Posted By Dr Rivet on 02 Dec 2011 09:46 PM 
JJ 

Have you managed to miss ALL the previous posts on this move over the last TWO MONTHS????? 

Yes a WHOLE bunch of us have seen it and repeatedly recommended it!!!!!! 


Evidently I must have missed all the post for the last two months. 

JJ


----------



## VictorSpear (Oct 19, 2011)

Yes. It is a brilliant description of Van Horne's work and the famed Rogers Pass and -- also illustrates the contribution of Chinese and Japanese workers to building the Trans-Canadian railways many of whom perished in the bitter winters while living in canvas tents. Some were killed by avalanches.
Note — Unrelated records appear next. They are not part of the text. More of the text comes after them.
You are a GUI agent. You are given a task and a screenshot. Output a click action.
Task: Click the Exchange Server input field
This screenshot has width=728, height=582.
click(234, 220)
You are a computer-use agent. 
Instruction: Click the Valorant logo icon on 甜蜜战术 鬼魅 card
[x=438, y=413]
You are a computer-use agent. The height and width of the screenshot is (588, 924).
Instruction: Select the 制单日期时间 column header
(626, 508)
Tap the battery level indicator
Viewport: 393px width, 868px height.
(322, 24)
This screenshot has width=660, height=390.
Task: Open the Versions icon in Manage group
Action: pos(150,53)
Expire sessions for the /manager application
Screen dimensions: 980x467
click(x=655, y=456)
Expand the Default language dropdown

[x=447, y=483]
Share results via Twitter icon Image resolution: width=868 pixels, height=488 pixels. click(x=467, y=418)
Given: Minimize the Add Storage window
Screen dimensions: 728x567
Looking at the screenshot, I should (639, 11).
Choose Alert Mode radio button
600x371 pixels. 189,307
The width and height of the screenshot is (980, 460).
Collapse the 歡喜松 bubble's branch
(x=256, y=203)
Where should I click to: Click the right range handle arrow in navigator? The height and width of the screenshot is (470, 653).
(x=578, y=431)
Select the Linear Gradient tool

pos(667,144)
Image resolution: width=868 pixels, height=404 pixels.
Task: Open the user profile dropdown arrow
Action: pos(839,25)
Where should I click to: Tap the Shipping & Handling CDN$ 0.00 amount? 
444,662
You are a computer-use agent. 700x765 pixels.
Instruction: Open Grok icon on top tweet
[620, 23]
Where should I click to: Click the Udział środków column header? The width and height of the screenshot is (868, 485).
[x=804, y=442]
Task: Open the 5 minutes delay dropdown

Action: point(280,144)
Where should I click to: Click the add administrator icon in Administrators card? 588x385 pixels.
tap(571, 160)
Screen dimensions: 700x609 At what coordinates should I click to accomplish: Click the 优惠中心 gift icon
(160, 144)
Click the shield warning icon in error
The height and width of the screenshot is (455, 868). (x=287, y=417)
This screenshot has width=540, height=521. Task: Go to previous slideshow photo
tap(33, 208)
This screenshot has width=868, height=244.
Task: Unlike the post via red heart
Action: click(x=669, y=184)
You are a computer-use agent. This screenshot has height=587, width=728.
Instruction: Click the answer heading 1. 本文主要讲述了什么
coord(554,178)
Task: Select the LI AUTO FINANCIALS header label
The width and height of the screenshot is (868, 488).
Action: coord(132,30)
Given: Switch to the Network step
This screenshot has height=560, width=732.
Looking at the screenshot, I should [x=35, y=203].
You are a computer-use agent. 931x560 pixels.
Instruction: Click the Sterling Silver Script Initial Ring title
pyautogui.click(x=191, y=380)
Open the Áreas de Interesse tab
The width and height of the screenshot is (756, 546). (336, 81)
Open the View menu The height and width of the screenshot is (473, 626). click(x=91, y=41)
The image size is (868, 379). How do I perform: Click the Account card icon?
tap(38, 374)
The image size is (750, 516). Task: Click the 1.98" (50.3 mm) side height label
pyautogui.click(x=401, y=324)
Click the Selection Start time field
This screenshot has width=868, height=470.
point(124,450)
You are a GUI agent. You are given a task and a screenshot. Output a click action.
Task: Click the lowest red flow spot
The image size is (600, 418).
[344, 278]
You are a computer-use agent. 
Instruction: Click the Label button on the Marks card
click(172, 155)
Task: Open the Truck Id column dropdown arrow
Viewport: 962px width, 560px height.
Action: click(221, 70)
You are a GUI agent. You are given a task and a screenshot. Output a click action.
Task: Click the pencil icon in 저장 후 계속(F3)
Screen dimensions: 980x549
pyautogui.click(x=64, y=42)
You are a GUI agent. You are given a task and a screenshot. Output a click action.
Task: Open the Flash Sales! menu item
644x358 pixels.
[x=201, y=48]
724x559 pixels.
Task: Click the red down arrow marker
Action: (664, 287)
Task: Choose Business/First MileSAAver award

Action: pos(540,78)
A must-see narrative in Imax.

Incidentally, a 100 year ceremony was held at Rogers Pass in *August 2010* to commemorate the accident that led to the death of 58 Japanese workers in 1910. It was watched on television by millions of Japanese citizens worldwide. The Canadian Avalanche center whose research is propagated to every corner of the world that deals with snow and mud slides is located at Revelstoke (named after Edward Baring, 'Lord Revelstoke', who bankrolled much of the CPRs construction efforts during that time, avoiding bankruptcy).


----------



## Nutz-n-Bolts (Aug 12, 2010)

I must be living under a rock too. I'll have to check that out.


----------



## Dr Rivet (Jan 5, 2008)

JJ 

==> http://www.mylargescale.com/Community/Forums/tabid/56/aff/11/aft/122228/afv/topic/Default.aspx 


Forum is Live Steam 

Thread is titled "IMAX Rocky Mountain Express" 
First posted on Oct 6.


----------



## Trains (Jan 2, 2008)

Seen the previews, but not the show, Omaha will be the last to get it.

Don


----------



## pete (Jan 2, 2008)

JJ don't pay any attention to rivets comment. I did not see it either.


----------



## Greg Elmassian (Jan 3, 2008)

Not all moderators read posts on the forum. 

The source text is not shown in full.